O mercado de transferências de verão abriu oficialmente há pouco mais de duas semanas, mas o AC Milan não perdeu pela demora e já investiu qualquer coisa como 100 milhões de euros nas aquisições de Gonçalo Ramos (ao AC Milan) e Mario Gila (à Lazio). O plano passa por ‘engordar’ ainda mais este valor, mas, antes de comprar, há que vender.
De acordo com informações adiantadas pela edição desta quarta-feira do jornal italiano Gazzetta dello Sport, a direção pretende encaixar cerca de 150 milhões de euros com a transação de jogadores que militam no plantel às ordens do treinador português Ruben Amorim, entre eles, Rafael Leão, que já assumiu publicamente que pretende ‘mudar de ares’.
O internacional luso tem contrato válido até junho de 2028, estando este ‘blindado’ por uma cláusula de rescisão de 175 milhões de euros. Um valor que a estrutura rossonera considera “completamente irrealista” de alcançar, pelo que, neste momento, fixou o seu preço em, pelo menos, 60 milhões de euros.
A mesma publicação acrescenta que, neste momento, “o extensivo staff” do avançado formado no Sporting, “incluíndo empresários e advogados”, já estão a trabalhar no sentido de encontrar uma colocação. Aliás, já o terão mesmo “oferecido” a Manchester United e Tottenham, que, até ao momento, ainda não deram qualquer passo no sentido de o ‘resgatarem’.
Em contraponto, Rafael Leão conta com interessados em países como a Arábia Saudita ou a Turquia, que considera “secundários”, pelo que prefere aguardar por algo que lhe agrade mais, sabendo de antemão que, caso tal não surja, tem ordens para se juntar ao estágio de pré-temporada que irá decorrer em Perth, na Austrália, a 29 de julho.
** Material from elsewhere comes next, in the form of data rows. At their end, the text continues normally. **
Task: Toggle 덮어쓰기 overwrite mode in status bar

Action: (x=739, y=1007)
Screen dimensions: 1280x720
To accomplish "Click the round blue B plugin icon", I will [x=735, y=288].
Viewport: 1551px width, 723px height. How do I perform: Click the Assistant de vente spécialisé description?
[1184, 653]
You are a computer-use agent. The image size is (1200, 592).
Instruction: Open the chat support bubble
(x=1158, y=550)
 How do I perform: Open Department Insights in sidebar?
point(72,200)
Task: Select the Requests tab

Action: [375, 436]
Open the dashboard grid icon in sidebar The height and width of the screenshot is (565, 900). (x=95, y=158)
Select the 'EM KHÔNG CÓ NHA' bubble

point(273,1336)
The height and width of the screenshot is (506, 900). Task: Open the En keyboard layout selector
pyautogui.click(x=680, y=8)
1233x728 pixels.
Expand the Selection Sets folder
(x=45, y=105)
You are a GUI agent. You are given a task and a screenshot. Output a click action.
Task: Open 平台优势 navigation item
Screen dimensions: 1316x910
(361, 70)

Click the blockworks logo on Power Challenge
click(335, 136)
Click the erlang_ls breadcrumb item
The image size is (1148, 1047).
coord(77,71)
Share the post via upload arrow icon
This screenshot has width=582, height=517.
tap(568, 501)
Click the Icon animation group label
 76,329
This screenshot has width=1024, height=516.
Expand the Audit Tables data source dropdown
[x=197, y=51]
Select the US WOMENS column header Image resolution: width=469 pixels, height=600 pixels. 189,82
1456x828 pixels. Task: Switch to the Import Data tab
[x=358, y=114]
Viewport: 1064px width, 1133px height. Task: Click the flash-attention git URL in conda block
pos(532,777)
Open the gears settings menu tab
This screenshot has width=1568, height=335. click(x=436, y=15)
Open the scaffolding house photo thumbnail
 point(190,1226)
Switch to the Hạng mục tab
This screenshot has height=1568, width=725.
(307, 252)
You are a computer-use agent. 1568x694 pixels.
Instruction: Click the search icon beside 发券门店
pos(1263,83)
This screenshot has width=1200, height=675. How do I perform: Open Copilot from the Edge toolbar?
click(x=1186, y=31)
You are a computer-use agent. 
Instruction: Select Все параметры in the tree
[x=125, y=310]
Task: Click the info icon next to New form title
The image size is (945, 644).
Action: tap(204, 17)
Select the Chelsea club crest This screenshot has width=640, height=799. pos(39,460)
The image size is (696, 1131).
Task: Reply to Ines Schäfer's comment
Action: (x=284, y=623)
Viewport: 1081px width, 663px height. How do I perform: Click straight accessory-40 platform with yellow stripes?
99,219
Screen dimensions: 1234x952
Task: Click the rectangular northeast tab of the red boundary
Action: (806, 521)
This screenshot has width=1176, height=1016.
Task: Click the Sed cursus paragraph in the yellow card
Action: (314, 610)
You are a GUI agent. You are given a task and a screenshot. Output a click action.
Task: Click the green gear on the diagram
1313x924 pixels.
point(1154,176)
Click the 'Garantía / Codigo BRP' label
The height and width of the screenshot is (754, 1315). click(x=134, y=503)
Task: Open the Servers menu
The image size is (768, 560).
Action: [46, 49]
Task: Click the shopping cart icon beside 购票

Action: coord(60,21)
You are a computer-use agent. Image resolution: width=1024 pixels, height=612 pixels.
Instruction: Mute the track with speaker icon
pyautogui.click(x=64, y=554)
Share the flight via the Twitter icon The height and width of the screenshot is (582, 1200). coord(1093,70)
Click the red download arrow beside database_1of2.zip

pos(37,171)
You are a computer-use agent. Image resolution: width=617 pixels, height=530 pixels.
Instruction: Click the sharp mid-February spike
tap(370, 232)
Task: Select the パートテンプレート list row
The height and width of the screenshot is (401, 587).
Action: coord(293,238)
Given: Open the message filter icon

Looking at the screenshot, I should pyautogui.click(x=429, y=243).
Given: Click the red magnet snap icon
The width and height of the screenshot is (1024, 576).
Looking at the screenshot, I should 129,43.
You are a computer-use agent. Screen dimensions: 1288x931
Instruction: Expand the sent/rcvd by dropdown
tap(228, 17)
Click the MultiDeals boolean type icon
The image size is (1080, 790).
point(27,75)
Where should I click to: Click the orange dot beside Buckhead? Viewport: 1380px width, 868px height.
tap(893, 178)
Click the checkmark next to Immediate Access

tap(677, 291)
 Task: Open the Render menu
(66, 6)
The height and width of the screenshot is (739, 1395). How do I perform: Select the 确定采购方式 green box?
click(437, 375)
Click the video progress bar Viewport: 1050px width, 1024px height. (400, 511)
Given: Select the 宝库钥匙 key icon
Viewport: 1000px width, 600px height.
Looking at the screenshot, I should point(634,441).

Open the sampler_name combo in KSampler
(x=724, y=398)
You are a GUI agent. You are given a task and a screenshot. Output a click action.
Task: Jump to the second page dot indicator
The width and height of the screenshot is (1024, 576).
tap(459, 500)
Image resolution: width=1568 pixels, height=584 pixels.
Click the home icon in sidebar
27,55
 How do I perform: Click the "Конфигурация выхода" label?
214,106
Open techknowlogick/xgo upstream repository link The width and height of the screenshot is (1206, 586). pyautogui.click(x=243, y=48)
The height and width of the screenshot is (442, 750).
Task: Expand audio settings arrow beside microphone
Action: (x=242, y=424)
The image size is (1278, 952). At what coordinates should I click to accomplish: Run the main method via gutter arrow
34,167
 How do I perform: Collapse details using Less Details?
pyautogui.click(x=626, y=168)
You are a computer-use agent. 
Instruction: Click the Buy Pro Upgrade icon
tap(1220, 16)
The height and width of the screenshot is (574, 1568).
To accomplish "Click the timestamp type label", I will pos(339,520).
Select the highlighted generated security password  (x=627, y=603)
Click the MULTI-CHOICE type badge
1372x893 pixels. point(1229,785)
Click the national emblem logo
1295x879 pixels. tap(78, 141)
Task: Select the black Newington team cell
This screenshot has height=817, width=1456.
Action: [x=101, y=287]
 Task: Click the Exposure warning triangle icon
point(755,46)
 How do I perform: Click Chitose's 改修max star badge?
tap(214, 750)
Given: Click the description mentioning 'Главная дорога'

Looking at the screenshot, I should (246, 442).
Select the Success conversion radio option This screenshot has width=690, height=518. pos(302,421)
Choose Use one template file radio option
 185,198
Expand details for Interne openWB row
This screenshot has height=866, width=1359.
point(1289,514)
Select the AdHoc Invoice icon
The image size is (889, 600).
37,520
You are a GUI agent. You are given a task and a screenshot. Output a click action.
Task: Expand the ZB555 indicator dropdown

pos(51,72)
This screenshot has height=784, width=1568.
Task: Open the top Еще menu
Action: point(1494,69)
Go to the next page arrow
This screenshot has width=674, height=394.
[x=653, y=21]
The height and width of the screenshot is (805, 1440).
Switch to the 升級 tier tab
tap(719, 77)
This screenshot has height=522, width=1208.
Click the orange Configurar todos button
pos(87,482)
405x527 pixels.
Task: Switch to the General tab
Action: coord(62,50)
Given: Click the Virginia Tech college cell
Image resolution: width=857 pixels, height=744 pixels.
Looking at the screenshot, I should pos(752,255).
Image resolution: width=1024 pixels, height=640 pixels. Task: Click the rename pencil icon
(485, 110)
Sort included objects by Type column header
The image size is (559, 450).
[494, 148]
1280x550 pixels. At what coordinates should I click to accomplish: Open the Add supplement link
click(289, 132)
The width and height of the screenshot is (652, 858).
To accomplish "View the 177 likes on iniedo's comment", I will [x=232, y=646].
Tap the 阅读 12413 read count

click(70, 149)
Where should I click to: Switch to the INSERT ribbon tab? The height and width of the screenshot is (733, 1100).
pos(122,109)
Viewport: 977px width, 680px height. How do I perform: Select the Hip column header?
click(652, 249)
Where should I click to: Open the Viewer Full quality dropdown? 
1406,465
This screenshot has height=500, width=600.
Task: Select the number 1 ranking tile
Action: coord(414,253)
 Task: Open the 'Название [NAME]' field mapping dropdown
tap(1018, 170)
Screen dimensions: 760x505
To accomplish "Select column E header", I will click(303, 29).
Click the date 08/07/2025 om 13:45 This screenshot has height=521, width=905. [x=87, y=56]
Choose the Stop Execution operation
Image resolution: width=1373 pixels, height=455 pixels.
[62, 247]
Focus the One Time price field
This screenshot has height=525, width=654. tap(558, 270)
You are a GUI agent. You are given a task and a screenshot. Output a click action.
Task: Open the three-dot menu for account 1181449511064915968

As palavras de Rafael Leão que abalaram o mercado
Após uma temporada desportiva de 2026/27 complicada, no AC Milan, com lesões e quebras de forma que o impediram de disputar mais de 31 jogos oficiais (ao cabo dos quais somou dez golos e três assistências), Rafael Leão assumiu abertamente, a 30 de maio, em entrevista concedida à Sport TV, o desejo de sair.
“Já dei tudo o que tinha no AC Milan. Foi um clube que me ajudou a crescer muito, que me apoiou nos momentos difíceis. Felizmente, também consegui marcar o meu nome na história (…). Acho que toda a gente tem sonhos, tem desafios que ambiciona ter, e eu ambiciono ter um desafio novo, numa nova liga. Se isso acontecer ficarei muito contente, mas também realizado, porque fiz o meu trabalho no AC Milan”, atirou.
Mais tarde, em pleno Campeonato do Mundo (mais concretamente, após a goleada aplicada ao Uzbequistão, por 5-0), o jogador de 27 anos de idade foi mais contido, limitando-se a sublinhar que iria “decidir o que fazer” após o final da prova. Isto, ao mesmo tempo que tecia rasgados elogios ao novo treinador, o compatriota Ruben Amorim.
“Neste momento, tenho de me manter focado no Campeonato do Mundo. Sei que ele é um treinador muito bom, esteve bem em Portugal, as coisas não correram como ele queria no Manchester United, mas continua a ser um grande treinador”, afirmou.